### SUPPLIED MATERIAL

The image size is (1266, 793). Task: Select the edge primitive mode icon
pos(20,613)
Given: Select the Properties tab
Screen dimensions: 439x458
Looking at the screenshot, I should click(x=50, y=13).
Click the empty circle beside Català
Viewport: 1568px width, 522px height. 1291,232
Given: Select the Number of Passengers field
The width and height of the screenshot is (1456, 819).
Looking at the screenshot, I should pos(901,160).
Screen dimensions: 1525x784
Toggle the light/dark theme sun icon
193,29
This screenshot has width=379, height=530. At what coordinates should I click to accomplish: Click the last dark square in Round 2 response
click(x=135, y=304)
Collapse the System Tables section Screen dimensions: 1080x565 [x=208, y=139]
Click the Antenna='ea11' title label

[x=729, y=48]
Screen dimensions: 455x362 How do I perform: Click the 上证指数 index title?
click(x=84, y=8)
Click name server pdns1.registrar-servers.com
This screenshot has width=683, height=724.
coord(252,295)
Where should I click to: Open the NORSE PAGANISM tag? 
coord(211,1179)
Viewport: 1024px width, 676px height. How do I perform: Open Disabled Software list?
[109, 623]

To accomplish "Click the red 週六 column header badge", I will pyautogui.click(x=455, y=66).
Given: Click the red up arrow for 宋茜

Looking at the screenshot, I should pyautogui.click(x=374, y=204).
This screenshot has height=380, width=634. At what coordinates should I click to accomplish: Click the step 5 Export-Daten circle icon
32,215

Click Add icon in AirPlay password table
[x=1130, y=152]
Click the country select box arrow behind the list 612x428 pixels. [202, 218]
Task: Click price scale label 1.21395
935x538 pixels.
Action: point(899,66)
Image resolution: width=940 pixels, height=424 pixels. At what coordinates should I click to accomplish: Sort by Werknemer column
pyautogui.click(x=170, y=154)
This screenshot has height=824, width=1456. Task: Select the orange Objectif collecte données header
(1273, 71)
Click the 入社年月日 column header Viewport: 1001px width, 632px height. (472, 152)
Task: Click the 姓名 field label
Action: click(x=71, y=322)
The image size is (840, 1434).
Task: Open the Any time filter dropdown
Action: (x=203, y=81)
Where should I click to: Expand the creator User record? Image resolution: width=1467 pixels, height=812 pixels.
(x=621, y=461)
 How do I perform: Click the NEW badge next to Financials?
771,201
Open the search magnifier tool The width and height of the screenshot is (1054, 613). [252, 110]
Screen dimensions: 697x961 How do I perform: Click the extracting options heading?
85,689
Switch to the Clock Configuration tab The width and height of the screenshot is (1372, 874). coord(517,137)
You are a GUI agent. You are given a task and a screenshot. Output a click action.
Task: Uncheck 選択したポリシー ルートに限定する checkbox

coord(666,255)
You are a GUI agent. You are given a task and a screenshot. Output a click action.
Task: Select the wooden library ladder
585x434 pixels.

### TASK ITEM
Each entry in the data should be restated exactly as it was written.

### RESPONSE TO THIS TASK
The image size is (1266, 793). Task: Select the edge primitive mode icon
pos(20,613)
Given: Select the Properties tab
Screen dimensions: 439x458
Looking at the screenshot, I should click(x=50, y=13).
Click the empty circle beside Català
Viewport: 1568px width, 522px height. 1291,232
Given: Select the Number of Passengers field
The width and height of the screenshot is (1456, 819).
Looking at the screenshot, I should pos(901,160).
Screen dimensions: 1525x784
Toggle the light/dark theme sun icon
193,29
This screenshot has width=379, height=530. At what coordinates should I click to accomplish: Click the last dark square in Round 2 response
click(x=135, y=304)
Collapse the System Tables section Screen dimensions: 1080x565 [x=208, y=139]
Click the Antenna='ea11' title label

[x=729, y=48]
Screen dimensions: 455x362 How do I perform: Click the 上证指数 index title?
click(x=84, y=8)
Click name server pdns1.registrar-servers.com
This screenshot has width=683, height=724.
coord(252,295)
Where should I click to: Open the NORSE PAGANISM tag? 
coord(211,1179)
Viewport: 1024px width, 676px height. How do I perform: Open Disabled Software list?
[109, 623]

To accomplish "Click the red 週六 column header badge", I will pyautogui.click(x=455, y=66).
Given: Click the red up arrow for 宋茜

Looking at the screenshot, I should pyautogui.click(x=374, y=204).
This screenshot has height=380, width=634. At what coordinates should I click to accomplish: Click the step 5 Export-Daten circle icon
32,215

Click Add icon in AirPlay password table
[x=1130, y=152]
Click the country select box arrow behind the list 612x428 pixels. [202, 218]
Task: Click price scale label 1.21395
935x538 pixels.
Action: point(899,66)
Image resolution: width=940 pixels, height=424 pixels. At what coordinates should I click to accomplish: Sort by Werknemer column
pyautogui.click(x=170, y=154)
This screenshot has height=824, width=1456. Task: Select the orange Objectif collecte données header
(1273, 71)
Click the 入社年月日 column header Viewport: 1001px width, 632px height. (472, 152)
Task: Click the 姓名 field label
Action: click(x=71, y=322)
The image size is (840, 1434).
Task: Open the Any time filter dropdown
Action: (x=203, y=81)
Where should I click to: Expand the creator User record? Image resolution: width=1467 pixels, height=812 pixels.
(x=621, y=461)
 How do I perform: Click the NEW badge next to Financials?
771,201
Open the search magnifier tool The width and height of the screenshot is (1054, 613). [252, 110]
Screen dimensions: 697x961 How do I perform: Click the extracting options heading?
85,689
Switch to the Clock Configuration tab The width and height of the screenshot is (1372, 874). coord(517,137)
You are a GUI agent. You are given a task and a screenshot. Output a click action.
Task: Uncheck 選択したポリシー ルートに限定する checkbox

coord(666,255)
You are a GUI agent. You are given a task and a screenshot. Output a click action.
Task: Select the wooden library ladder
585x434 pixels.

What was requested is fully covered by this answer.